Laszlo Hanyecz Spent 10,000 Bitcoin on Pizza and Never Looked Back

On May 22, 2010, Laszlo Hanyecz became a legend in cryptocurrency history—not by accumulating wealth, but by letting it slip through his fingers. He traded 10,000 BTC for two large pizzas, a transaction that would eventually be worth over $260 million by 2025. Yet the man behind this iconic deal remains remarkably at peace with his choice.
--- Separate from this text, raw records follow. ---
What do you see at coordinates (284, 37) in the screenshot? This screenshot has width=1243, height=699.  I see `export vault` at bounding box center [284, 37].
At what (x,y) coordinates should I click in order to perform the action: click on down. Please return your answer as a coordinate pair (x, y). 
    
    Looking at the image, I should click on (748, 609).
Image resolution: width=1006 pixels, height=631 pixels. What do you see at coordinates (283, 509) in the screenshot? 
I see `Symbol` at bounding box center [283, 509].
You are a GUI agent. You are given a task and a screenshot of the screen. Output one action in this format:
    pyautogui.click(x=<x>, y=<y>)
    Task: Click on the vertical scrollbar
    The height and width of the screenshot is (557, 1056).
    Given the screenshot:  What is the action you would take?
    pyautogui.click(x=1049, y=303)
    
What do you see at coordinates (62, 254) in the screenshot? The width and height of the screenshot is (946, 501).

The Day Bitcoin Became Real Money

Four days before pizza day, Laszlo Hanyecz posted a simple request on the Bitcoin Talk Forum: 10,000 Bitcoins in exchange for two pizzas. At the time, those coins were worth roughly $30. The post didn’t generate immediate interest—most people didn’t know how to process this strange Internet currency, let alone trade it. But Laszlo wasn’t deterred. He was curious about something more fundamental: Could Bitcoin actually work as money in the real world?

On May 18, 2010, 19-year-old Jeremy Sturdivant took the bait. He ordered the pizzas, completed the transaction, and inadvertently became part of Bitcoin history. The moment Laszlo confirmed receipt of his meal, Bitcoin transformed from theoretical digital asset into functioning currency. No intermediaries. No payment processors. Just peer-to-peer value exchange. That’s why May 22 is celebrated annually as Bitcoin Pizza Day—it proved the concept could work.

The Miner Who Chose Hobby Over Fortune

Laszlo Hanyecz wasn’t some lucky early buyer. He was an innovator. As one of Bitcoin’s first miners, he pioneered GPU mining and helped develop Bitcoin Core and GPU support for MacOS. According to blockchain explorer OXT, his wallet accumulated over 43,000 BTC at its peak in June 2010. The 10,000 BTC pizza purchase was barely a dent in his holdings—he replenished it within days through continued mining.

Yet when asked decades later if he regretted the transaction, Laszlo’s answer was unambiguous: no. In interviews with Bitcoin Magazine, he explained his philosophy with disarming simplicity. “I mined Bitcoin, and I felt like I won the Internet that day. I earned pizza by contributing to open-source projects,” he said. For him, Bitcoin was always a hobby, not a wealth accumulation scheme. That mindset never changed. To this day, he maintains a day job and refuses to make Bitcoin his full-time career or primary responsibility. “I just thought it was better as a hobby,” Laszlo reflected. “I didn’t want the attention.”

This deliberate anonymity stands in sharp contrast to crypto’s obsession with wealth narratives. Laszlo has no public social media presence, no desire for fame, no announcement of his net worth. He simply continued contributing to the open-source community because he believed in the technology.

A Buyer and Seller Both at Peace

Jeremy Sturdivant, the pizza seller, tells a similar story. After receiving those 10,000 BTC, he spent them traveling with his girlfriend. In a 2018 interview, he admitted he never anticipated Bitcoin’s meteoric appreciation. Yet he held no bitterness. The $400 he received at the time eventually appreciated tenfold through the coins’ value increase—so even by his own accounting, it was a good deal.

Both men embodied the same ethos: they used Bitcoin as it was meant to be used—as a medium of exchange, not a vehicle for speculation. They got what they wanted at a price they considered fair. The fact that the same assets later became worth billions doesn’t change the calculus of their original transaction.

Why This Story Still Matters

The Bitcoin pizza narrative endures because it captures something often lost in modern crypto discourse: utility before moonshots, community before riches, principle before price. Laszlo Hanyecz didn’t just make a historical transaction—he demonstrated that early adopters of transformative technology aren’t necessarily motivated by financial gain. They’re motivated by possibility, by testing whether something works, by contributing to something larger than themselves.

As Bitcoin’s price continues to fluctuate and crypto evolves, Laszlo’s low-key presence remains a quiet reminder that not every pioneer needs a press release.